A prominent Iranian political figure has grabbed the headlines over shocking reports of him murdering his wife.
Najafi turned himself in to police after shooting his wife to death [Hamed Ataei/Mizan]
Former Tehran mayor Mohammad Ali Najafi was taken to a preliminary Criminal Court hearing on Wednesday, the judiciary’s news website Mizan Online reported.
Najafi, 67, was arrested on Tuesday while walking to the Tehran Police Department, where he admitted killing Mitra Ostad over what the police referred to as “domestic issues”.
This came a few hours after news agencies reported Ostad’s body was found in the bathroom of her apartment in a high-rise apartment in northern Tehran.
One bullet reportedly pierced through her chest, while another hit her arm, out of five gunshots fired.
Ostad, 35, was one of Najafi’s two wives.
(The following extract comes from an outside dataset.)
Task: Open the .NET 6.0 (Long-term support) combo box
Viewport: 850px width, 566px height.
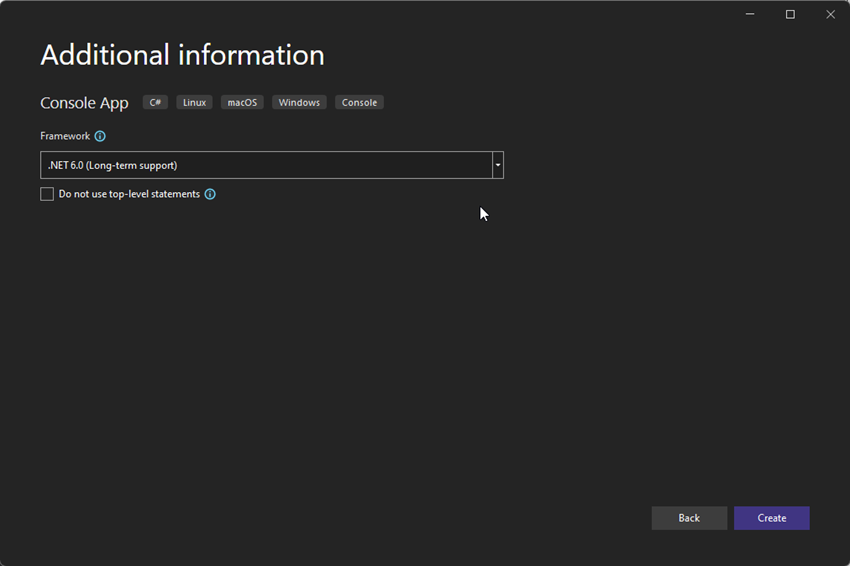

Photos of his second marriage were leaked last year after he stepped down as Tehran’s mayor. It stirred criticism, even though polygamy is permitted by Iranian law.
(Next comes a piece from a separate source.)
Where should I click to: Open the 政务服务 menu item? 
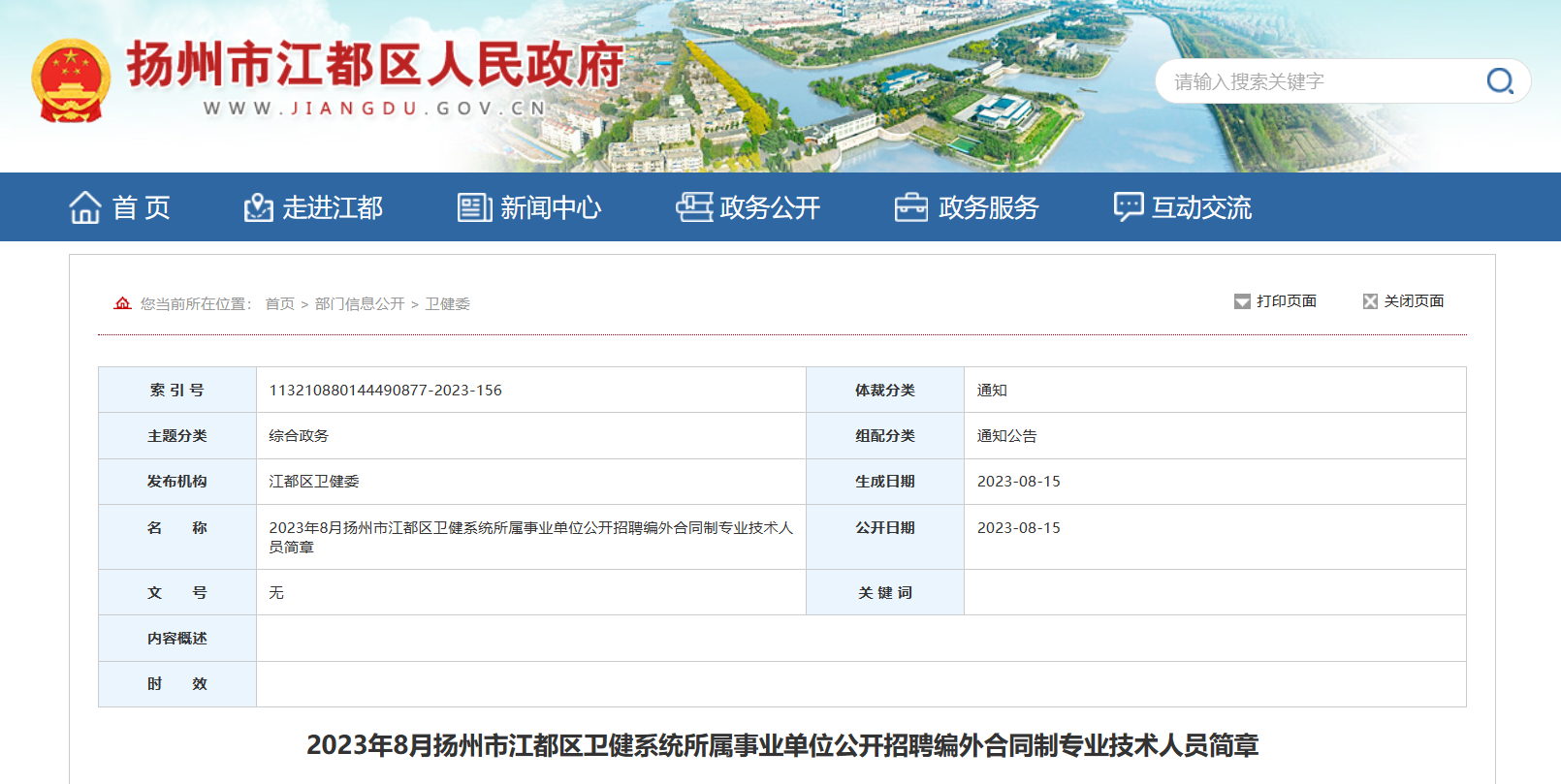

Najafi is known as a competent reformist technocrat who led the ministries of science and education among other top posts for many years in several administrations.
But hardliners had him in the crosshairs ever since he became Tehran’s mayor in August 2017.
Calls for divorce
In the Wednesday hearing Najafi gave a more detailed account of what happened. He said had demanded for a divorce multiple times, but that met with Ostad’s refusal.
“My second wife frequently threatened me to initially destroy the lives of my first wife and my daughter, and then ruin mine by cheating on me,” Najafi was quoted as saying.
The multifaceted case of gun violence and politics has appalled many Iranians, not only for a bloody crime involving a public political figure close to the camp of President Hassan Rouhani, but through its strange coverage by national television.
The conservative Islamic Republic of Iran Broadcasting was granted access to the police station where Najafi was held. Many saw the access as strange considering the case was still in the interrogation stage.
Najafi said in an interview he intended to use the pistol only to “scare” his wife and end days of “argument”.
He said he followed Ostad to the toilet with the handgun and fired gunshots after she panicked and “scuffled” with him.
Videos made the rounds on social media where many Iranians expressed anger.
“It’s not believable at all! Since when, and based on what law, before a court is held and the investigation of the case [is complete], they interview the defendant and publicize his confessions in the media?” Journalist Moein Khazaeli asked in a tweet.
Mehdi, a 37-year-old graduate of philosophy of science, said he found it hard to believe someone he thought of as a calm, decent politician committed such a crime. But he denounced the apparent preferential treatment.
“I understand that he is an old, famous official in the Islamic Republic, and they need to maintain some sort of caution for his political position … But he is a murderer after all,” he told Al Jazeera.
Hassan Assadi Zeydabadi, a political activist and analyst close to the reformist camp, told Al Jazeera Najafi’s case will likely stir public opinion for a while.
“But it will not have meaningful influence on political dynamics in Iran,” he said.